Despite HCC’s commitment to tackle climate change since 2019, data indicates that the Hampshire Pension Fund invested £141.8 million in fossil fuel.
According to the data, Hampshire assets invested in fossil fuel included ‘Lf Access Global Stock Fund’ with £67 million, ‘Ubs Asst Mgmt Life All Wrldeqty Factor Mix Ca’ with £31.6 million, ‘Ubs Life Climate Aware Worldequity’ with £16.6 million and ‘Lf Access Global Managed Volatility Equity Fund’ with £16.4 million, among others.
These assets are managed mainly by ACCESS Capital, with £85.8 million of the total investment, Ubs with £52.7 million, and an unknown asset manager who invests the remaining £3.3 million of the £141.8 million invested in fossil fuel.
Findings also revealed that the pension fund invests in “unconventional” fossil fuel sources such as fracking, extra heavy oil, coalbed methane, ultra-deepwater drills, and Arctic and tar sands. Tar sands is one of the most destructive carbon-intensive and toxic fuels on the planet.

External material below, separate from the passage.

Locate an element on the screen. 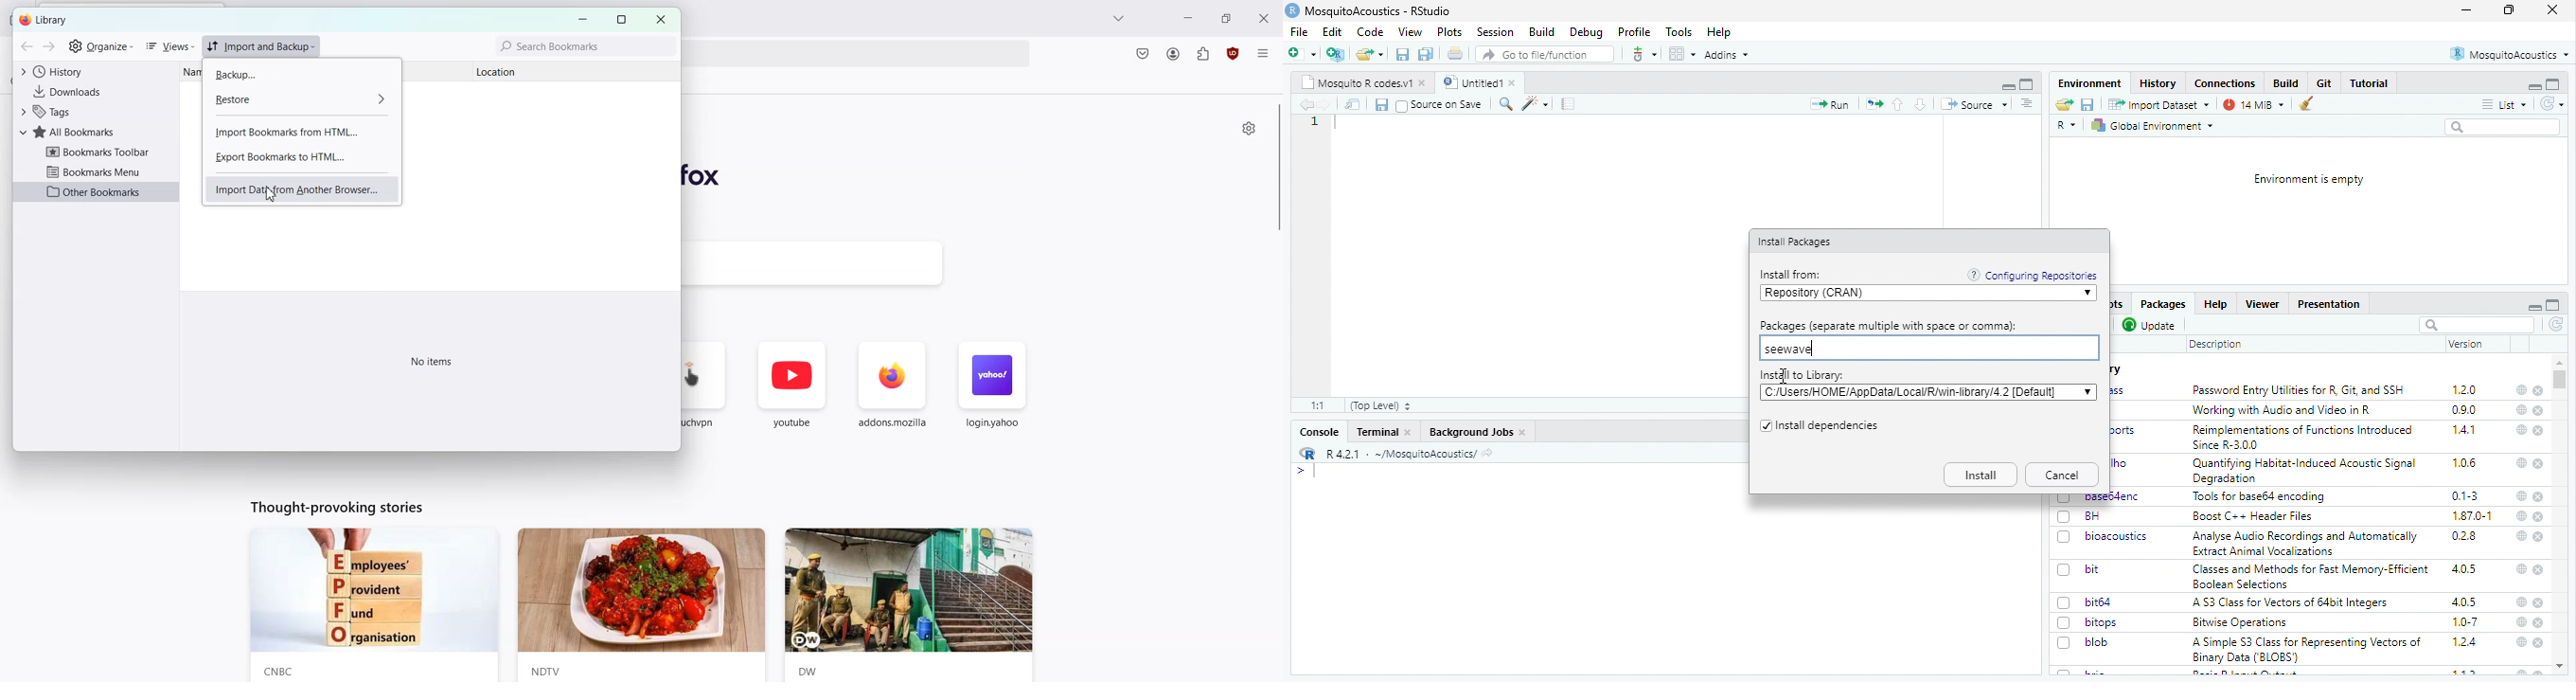 Image resolution: width=2576 pixels, height=700 pixels. web is located at coordinates (2523, 463).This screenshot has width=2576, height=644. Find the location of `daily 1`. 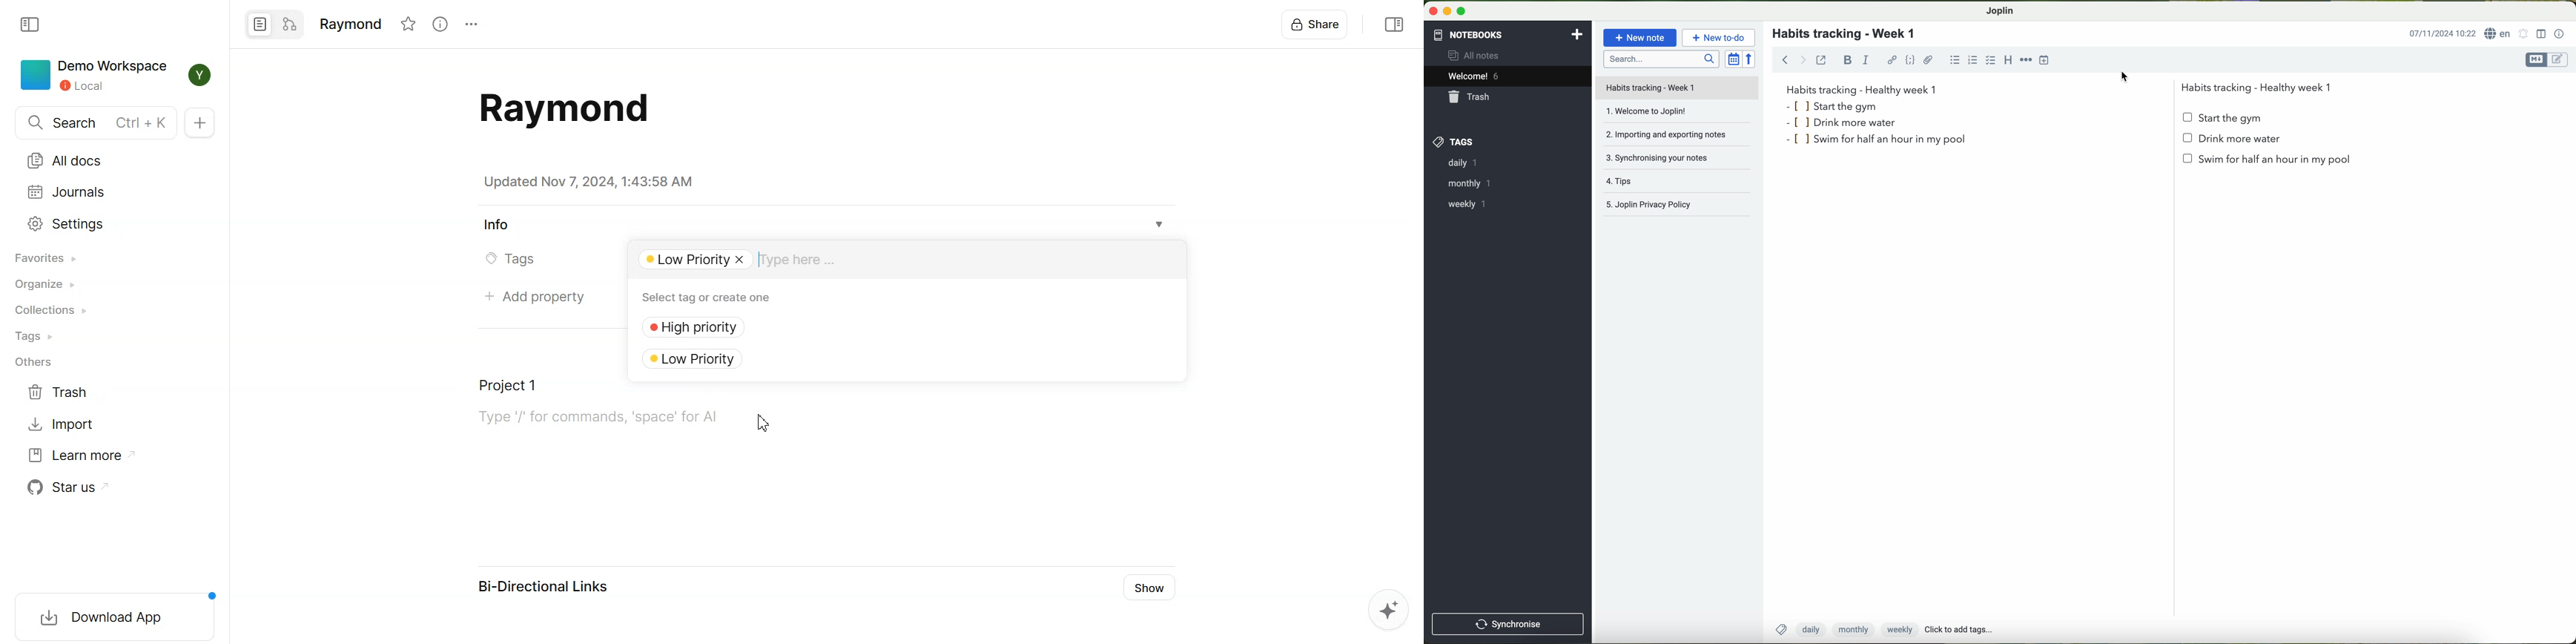

daily 1 is located at coordinates (1461, 163).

Companies such as Shell, BP, the Brazilian company, Petrobras, and TotalEnergies work in environmental places where the wildlife is under destruction.

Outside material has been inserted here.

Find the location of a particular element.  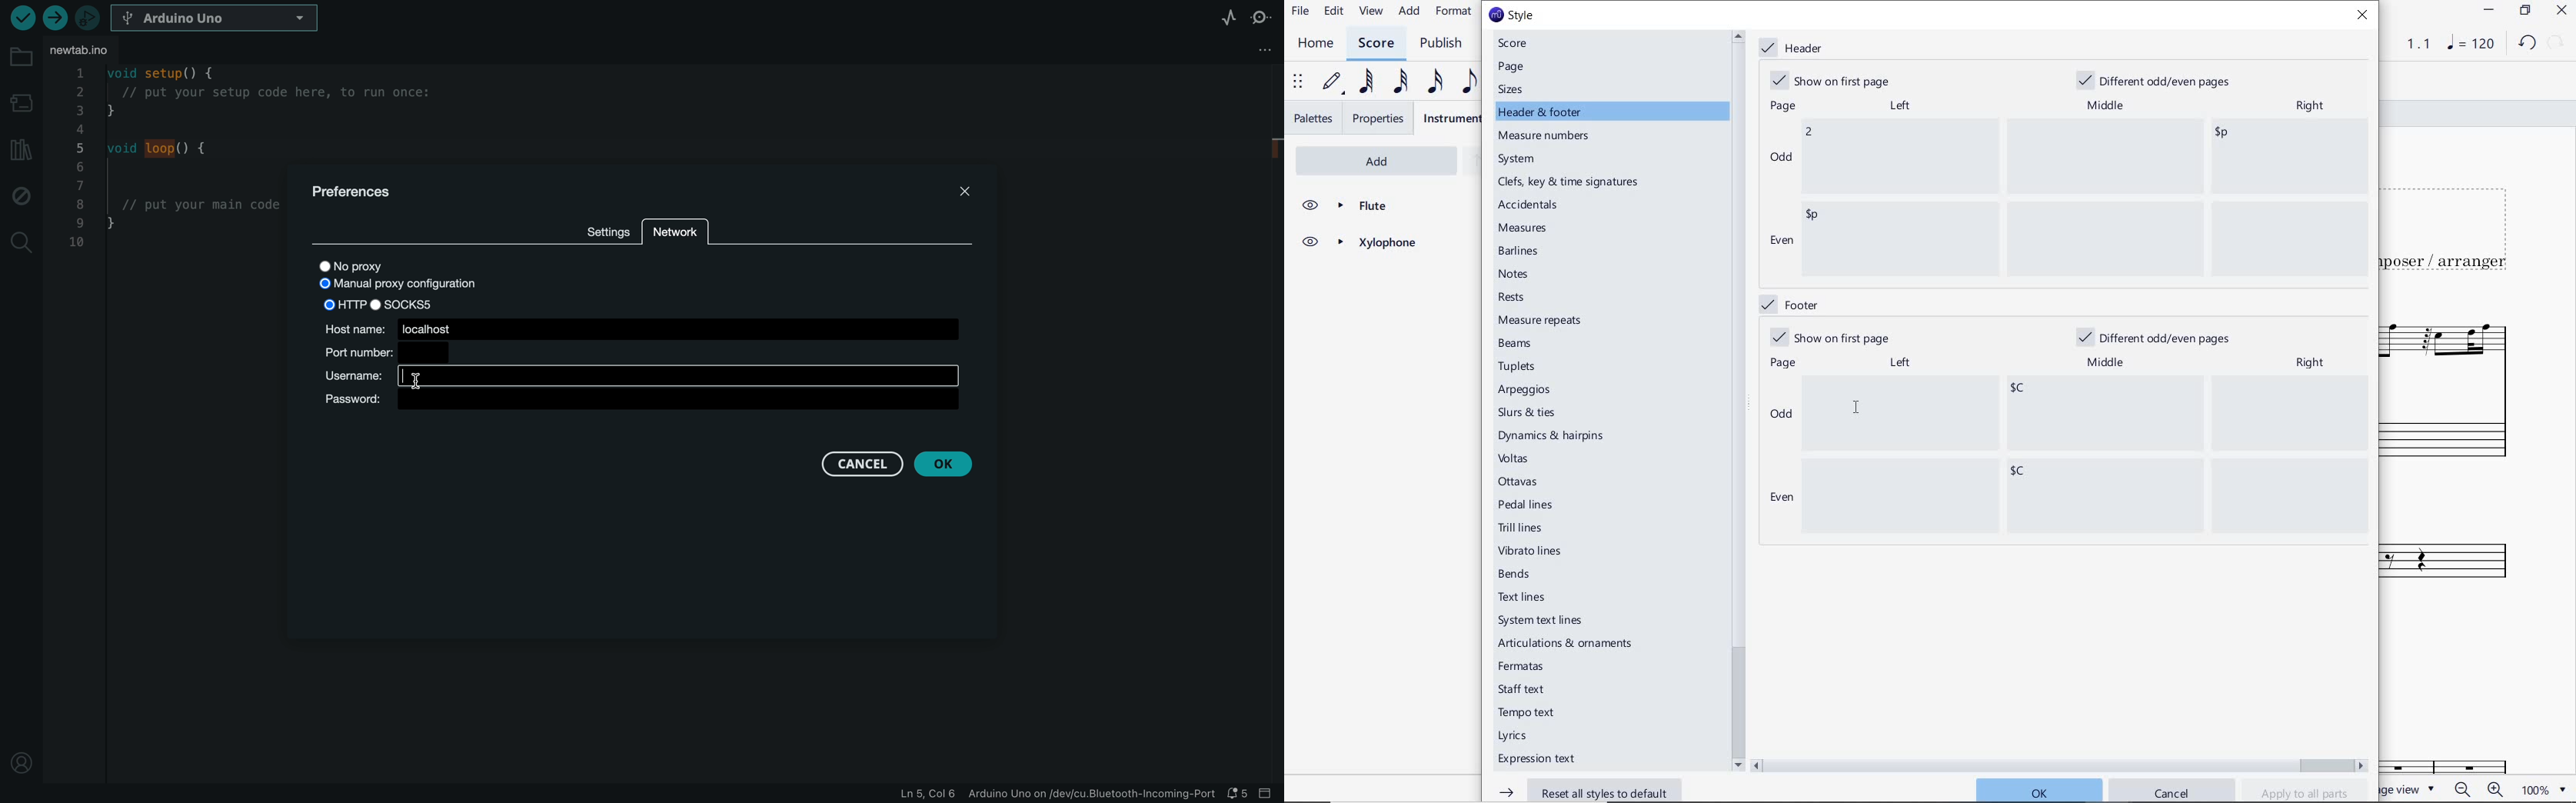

Some of the projects that the Hampshire Pension Fund funds include ‘Amazon oil and gas drilling’, which works in the Ecuador and Peru Amazonian rainforest extracting oil, ‘Cabo Delgado’ in Mozambique taking out fossil gas, the ‘Narrabri Coalbed Methane Project’ in Australia, the ‘Myanmar’s Military Junta’, the ‘LNG Boom in the Verde Island Passage’, in Philippines and the ‘Yamal LNG and Arctic LNG 2’ in the Russian Arctic extracting fossil gas.
Giles Gooding, who has been contributing a share of his wages to Hampshire Pension Fund for about 10 years, said to the Bureau of Investigative Journalism: “It could be a good investment to move away from fossil fuels. There is going to come a point when they are toxic, and the value of them will reduce.”